He refuses to be the perfect ambassador for Muslims. It’s refreshing.

If you aren’t writing your story, others will write it for you. That’s what’s happened to Muslims in America for too long.
We’ve been in this country since the 16th century, but we’ve rarely had the opportunity to tell our own stories in history books, movies and television shows. Instead we have been cast as America’s villains, foreigners and invaders.

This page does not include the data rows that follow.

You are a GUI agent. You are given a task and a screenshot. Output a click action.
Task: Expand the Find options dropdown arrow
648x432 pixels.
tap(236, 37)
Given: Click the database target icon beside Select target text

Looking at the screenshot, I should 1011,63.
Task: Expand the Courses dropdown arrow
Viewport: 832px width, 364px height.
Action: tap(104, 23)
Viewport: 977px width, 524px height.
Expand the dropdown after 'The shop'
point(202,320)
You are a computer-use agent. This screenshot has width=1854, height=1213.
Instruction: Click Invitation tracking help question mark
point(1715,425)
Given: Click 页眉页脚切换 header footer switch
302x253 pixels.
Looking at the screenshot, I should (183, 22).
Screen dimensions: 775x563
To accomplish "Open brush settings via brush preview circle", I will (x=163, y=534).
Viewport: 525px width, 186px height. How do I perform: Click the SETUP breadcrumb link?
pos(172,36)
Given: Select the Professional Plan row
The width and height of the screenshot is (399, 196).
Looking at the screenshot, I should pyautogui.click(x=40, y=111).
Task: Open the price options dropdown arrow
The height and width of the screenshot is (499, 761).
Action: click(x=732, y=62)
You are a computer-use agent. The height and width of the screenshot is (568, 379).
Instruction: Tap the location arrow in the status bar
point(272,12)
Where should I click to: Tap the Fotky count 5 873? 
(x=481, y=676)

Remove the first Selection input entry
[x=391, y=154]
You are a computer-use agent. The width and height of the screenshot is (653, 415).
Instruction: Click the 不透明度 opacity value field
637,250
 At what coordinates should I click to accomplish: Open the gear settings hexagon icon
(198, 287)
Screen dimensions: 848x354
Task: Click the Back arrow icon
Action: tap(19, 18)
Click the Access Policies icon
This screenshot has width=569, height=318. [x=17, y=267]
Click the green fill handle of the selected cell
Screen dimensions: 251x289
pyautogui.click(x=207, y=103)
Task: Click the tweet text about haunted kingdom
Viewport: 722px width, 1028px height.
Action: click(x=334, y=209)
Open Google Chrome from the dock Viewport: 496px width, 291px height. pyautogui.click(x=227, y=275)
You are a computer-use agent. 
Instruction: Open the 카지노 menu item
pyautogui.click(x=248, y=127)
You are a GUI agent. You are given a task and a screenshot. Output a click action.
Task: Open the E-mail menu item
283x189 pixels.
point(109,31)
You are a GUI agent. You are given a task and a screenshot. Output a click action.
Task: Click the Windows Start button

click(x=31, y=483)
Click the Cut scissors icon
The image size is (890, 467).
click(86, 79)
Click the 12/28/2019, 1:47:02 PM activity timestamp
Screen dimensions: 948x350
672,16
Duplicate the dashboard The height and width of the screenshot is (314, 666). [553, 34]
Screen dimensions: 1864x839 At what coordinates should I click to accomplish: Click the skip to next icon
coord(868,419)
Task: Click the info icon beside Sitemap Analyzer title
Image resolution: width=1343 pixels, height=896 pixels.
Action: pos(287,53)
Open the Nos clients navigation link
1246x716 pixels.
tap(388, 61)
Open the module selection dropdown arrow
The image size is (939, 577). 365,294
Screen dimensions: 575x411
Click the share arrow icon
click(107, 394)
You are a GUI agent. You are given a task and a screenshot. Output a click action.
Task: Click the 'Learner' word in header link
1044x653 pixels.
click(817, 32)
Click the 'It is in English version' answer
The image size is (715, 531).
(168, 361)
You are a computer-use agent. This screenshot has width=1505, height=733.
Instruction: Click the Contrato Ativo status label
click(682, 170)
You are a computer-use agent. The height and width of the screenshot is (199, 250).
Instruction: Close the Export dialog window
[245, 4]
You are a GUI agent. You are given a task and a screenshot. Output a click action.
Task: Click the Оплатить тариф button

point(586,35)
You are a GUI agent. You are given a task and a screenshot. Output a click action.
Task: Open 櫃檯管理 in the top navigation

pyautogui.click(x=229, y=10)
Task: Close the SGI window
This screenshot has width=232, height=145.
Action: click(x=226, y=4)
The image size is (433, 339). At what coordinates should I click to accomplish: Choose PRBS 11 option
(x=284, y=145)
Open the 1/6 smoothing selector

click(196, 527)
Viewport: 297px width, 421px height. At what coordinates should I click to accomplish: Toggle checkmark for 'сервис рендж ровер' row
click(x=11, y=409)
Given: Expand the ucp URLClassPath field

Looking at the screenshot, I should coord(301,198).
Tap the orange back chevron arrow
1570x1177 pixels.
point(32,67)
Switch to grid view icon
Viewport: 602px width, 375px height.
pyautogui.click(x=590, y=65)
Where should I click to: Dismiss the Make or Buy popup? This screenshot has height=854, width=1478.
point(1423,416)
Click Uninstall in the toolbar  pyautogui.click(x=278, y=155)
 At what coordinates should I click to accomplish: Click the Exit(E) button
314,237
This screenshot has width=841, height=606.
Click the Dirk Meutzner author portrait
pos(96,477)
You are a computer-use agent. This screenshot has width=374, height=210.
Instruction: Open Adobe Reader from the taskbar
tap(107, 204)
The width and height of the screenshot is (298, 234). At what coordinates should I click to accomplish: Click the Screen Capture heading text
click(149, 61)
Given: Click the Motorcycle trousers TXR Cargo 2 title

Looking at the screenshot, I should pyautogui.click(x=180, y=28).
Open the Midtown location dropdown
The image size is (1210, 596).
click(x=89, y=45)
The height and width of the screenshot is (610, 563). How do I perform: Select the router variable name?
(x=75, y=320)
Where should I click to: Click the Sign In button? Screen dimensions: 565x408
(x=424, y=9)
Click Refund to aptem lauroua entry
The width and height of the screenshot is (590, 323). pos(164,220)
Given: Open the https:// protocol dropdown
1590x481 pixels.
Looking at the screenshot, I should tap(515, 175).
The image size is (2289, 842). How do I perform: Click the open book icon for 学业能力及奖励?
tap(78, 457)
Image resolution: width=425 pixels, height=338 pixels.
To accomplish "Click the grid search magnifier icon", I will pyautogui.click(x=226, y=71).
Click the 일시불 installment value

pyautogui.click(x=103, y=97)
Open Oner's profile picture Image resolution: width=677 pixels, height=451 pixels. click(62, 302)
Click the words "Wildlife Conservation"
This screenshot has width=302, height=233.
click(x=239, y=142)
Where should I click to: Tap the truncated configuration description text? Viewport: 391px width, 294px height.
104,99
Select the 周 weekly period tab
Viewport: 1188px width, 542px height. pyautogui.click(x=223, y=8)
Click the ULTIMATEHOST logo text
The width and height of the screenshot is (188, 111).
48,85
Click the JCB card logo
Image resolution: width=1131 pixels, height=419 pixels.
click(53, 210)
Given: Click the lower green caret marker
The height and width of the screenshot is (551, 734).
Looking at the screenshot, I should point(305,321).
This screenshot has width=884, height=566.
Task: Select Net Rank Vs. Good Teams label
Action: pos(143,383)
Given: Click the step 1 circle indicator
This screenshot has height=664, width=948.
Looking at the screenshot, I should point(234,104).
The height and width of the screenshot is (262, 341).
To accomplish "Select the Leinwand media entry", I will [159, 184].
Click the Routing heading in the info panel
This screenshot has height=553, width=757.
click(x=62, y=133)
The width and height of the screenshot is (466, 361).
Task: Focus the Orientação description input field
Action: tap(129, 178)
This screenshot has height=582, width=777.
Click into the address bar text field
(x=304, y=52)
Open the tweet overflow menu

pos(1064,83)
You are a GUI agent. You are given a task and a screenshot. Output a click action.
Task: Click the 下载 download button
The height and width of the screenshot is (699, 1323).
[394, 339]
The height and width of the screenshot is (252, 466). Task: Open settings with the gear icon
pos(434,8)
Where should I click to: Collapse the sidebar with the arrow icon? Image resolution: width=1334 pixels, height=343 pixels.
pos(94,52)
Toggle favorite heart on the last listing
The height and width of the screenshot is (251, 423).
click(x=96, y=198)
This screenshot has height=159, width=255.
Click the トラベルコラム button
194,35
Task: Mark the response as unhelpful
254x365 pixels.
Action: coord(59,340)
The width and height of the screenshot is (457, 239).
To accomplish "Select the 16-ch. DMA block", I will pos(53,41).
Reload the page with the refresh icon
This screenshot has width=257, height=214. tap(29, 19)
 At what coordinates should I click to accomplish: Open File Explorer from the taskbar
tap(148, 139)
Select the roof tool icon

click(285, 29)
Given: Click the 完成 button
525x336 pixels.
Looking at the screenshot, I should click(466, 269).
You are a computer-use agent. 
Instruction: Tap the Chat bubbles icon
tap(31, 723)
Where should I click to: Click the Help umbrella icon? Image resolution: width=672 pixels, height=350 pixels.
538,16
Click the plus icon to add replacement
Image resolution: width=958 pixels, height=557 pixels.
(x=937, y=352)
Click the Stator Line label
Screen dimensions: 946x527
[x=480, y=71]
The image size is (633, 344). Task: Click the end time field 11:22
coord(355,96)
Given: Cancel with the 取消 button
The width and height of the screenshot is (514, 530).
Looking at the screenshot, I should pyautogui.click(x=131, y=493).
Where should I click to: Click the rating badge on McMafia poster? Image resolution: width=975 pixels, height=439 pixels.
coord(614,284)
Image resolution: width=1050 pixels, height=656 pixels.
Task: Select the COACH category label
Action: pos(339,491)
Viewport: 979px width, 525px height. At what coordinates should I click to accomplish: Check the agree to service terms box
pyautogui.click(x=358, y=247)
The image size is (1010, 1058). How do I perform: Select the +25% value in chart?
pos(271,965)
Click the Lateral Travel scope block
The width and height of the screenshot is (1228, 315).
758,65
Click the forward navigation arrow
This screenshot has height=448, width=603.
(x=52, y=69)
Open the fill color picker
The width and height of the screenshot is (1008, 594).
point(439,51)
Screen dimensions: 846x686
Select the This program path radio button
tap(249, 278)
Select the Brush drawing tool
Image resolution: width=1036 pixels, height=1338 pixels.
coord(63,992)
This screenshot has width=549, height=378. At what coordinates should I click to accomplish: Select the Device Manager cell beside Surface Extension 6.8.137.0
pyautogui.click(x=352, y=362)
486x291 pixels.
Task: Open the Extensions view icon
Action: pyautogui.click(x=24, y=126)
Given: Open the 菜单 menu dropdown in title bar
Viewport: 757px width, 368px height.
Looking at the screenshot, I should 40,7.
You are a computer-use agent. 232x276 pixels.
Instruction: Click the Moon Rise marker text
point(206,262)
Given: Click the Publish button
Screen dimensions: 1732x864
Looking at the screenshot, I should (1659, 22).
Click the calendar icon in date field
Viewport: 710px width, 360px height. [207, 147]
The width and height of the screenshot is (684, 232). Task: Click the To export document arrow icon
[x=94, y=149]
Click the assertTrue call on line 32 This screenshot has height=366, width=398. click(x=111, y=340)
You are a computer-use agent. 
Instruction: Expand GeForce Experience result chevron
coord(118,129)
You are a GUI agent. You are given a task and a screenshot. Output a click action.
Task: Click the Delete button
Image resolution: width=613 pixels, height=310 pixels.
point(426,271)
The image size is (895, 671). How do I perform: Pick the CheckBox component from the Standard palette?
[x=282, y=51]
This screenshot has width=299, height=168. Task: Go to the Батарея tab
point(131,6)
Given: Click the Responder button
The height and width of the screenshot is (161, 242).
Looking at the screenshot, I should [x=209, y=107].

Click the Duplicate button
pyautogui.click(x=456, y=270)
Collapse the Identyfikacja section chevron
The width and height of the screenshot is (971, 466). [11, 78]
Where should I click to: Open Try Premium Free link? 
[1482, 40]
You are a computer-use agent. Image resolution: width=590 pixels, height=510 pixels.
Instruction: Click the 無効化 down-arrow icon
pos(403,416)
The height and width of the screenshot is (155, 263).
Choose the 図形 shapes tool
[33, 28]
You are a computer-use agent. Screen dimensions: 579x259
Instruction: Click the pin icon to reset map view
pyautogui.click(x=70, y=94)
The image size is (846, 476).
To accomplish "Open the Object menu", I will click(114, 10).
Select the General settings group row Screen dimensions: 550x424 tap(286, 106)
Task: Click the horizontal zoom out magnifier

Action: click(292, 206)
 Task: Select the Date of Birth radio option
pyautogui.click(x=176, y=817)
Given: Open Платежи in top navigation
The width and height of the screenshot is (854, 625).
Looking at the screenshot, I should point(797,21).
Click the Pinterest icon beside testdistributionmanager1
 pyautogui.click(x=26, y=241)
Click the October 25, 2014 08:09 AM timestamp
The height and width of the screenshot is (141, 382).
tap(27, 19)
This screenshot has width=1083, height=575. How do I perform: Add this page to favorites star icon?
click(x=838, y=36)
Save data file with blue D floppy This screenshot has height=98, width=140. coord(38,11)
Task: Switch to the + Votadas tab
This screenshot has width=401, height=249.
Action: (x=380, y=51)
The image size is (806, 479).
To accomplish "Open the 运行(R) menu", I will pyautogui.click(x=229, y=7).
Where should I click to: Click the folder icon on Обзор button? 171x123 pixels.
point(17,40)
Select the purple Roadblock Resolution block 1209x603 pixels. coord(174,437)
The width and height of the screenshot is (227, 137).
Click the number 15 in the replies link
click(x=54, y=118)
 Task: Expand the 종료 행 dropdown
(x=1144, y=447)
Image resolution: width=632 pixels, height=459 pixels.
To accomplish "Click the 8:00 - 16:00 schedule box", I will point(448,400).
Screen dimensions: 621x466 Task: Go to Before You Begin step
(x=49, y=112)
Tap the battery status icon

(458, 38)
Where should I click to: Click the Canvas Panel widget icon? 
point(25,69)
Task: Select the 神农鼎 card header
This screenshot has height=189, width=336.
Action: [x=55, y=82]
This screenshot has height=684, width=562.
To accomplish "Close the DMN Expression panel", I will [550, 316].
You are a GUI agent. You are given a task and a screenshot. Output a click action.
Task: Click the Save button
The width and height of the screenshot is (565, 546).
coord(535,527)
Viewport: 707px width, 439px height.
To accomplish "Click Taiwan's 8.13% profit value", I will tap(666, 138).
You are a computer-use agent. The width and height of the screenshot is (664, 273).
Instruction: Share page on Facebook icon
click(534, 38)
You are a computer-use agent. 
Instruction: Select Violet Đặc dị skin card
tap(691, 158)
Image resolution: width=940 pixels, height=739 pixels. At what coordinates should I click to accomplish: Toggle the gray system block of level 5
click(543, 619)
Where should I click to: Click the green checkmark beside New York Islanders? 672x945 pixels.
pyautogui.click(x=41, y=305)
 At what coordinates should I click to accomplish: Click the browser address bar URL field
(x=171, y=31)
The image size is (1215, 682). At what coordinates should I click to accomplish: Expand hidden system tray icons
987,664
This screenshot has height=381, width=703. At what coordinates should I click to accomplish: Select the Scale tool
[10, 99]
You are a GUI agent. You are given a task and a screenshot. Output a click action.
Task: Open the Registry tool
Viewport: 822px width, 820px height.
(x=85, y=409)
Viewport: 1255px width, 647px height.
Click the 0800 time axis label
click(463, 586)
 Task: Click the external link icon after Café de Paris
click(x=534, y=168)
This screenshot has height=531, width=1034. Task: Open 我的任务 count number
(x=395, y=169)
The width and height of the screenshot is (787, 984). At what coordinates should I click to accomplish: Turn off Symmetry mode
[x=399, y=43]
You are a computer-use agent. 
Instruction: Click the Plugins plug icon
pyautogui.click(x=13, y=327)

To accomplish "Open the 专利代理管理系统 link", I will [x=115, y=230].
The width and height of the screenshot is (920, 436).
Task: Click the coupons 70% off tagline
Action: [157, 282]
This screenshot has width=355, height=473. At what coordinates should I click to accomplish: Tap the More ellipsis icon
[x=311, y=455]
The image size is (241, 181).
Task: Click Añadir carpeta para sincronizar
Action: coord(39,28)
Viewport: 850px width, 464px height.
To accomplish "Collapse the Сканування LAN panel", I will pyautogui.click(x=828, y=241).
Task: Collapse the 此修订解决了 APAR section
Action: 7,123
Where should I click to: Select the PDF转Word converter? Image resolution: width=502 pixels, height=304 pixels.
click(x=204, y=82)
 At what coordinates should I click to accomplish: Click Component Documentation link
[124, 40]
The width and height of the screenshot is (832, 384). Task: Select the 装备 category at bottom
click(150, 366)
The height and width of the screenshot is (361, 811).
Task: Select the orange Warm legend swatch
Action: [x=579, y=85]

When I was growing up, my daily diet consisted of halal meat and Hollywood pop culture. In the latter category, we were so starved for Muslim representation that my family applauded when the characters in the comedy “Spies Like Us” accidentally ended up in a highly inaccurate depiction of Pakistan. The bar was so low that I just desired the terrorist villains in ’80s action movies to at least stop shooting bullets in the air. I’m not alone. Muslims who work in film and television often tell me they simply want stories to show Muslims as “human beings.”
Last time I checked, I was a human: Maybe there’s a place for media that convinces the general public of that. But when it comes to what I watch, I want much more.
That’s why I wish that teenage Wajahat — who fasted during Ramadan, but also pined for Jennifer Lopez and Winona Ryder — had been able to watch Hulu’s “Ramy.”
Starring the comedian Ramy Youssef, and now in its second season, it’s about a confused Muslim millennial trying to reconcile his Islamic faith and Egyptian traditions with his sexual frustrations and self-destructive habits. In the second season, which premiered May 29, Mr. Youssef’s character, Ramy, has a religious awakening, but he uses religion as a cover for his continued moral failings, taking “bay’ah” (a pledge) with a pious sheikh played with graceful dignity by Mahershala Ali.
Appreciating his own privilege as an Arab Muslim, Mr. Youssef told me it was also necessary to have his sheikh this season played by the Oscar-winning Mr. Ali. He said Muslims must confront the “large, large amount of anti-blackness in our communities” and it was “the most American choice to have a black sheikh,” whose piety stands in stark contract to his character’s immense flaws.
Mr. Youssef was only 10 years old at the time of the September 11 terror attacks, a traumatic experience of “othering” during his blossoming adolescence encapsulated in a surreal highlight of Season 1 where he imagined eating strawberries and debating violence with Osama bin Laden. The scene intersects his young character’s guilt over masturbation with his anger and confusion over being scapegoated and vilified by classmates as the token Muslim.
I was a 20-year-old college student during that crisis and the message I got from society was clear: Overnight my worth, along with the worth of America’s millions of other Muslims, became linked to security. The good Muslims were uncritical patriots who helped fight terrorism, the bad Muslim were terrorists. And the rest of us were to remain perpetual suspects.